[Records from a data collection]
[Start of Attachment]

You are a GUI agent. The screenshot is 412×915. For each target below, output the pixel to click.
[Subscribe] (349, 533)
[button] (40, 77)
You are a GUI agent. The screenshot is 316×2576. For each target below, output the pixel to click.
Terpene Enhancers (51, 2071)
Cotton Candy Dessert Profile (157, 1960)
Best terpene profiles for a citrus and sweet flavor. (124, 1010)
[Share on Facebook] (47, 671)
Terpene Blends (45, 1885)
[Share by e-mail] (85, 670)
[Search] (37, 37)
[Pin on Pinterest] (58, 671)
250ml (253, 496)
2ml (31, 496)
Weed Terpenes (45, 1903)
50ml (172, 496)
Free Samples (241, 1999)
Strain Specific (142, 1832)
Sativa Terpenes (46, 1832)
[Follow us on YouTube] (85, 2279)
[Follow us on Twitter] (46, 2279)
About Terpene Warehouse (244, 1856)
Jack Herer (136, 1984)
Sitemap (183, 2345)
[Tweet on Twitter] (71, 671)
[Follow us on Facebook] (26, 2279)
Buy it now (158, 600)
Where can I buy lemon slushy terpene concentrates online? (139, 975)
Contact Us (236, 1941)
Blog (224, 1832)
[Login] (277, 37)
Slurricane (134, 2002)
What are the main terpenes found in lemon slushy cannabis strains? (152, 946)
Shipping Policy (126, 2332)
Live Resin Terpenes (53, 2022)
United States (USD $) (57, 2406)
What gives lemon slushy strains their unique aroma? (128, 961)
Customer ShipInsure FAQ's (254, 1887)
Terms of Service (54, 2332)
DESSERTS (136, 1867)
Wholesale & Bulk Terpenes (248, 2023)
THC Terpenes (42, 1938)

[End of Attachment]

▶ **PROBLEM STATEMENT**:
All lines in the entries above that hold the word "agent" need to be copied.

▶ **OUTPUT BELOW**:
You are a GUI agent. The screenshot is 412×915. For each target below, output the pixel to click.
You are a GUI agent. The screenshot is 316×2576. For each target below, output the pixel to click.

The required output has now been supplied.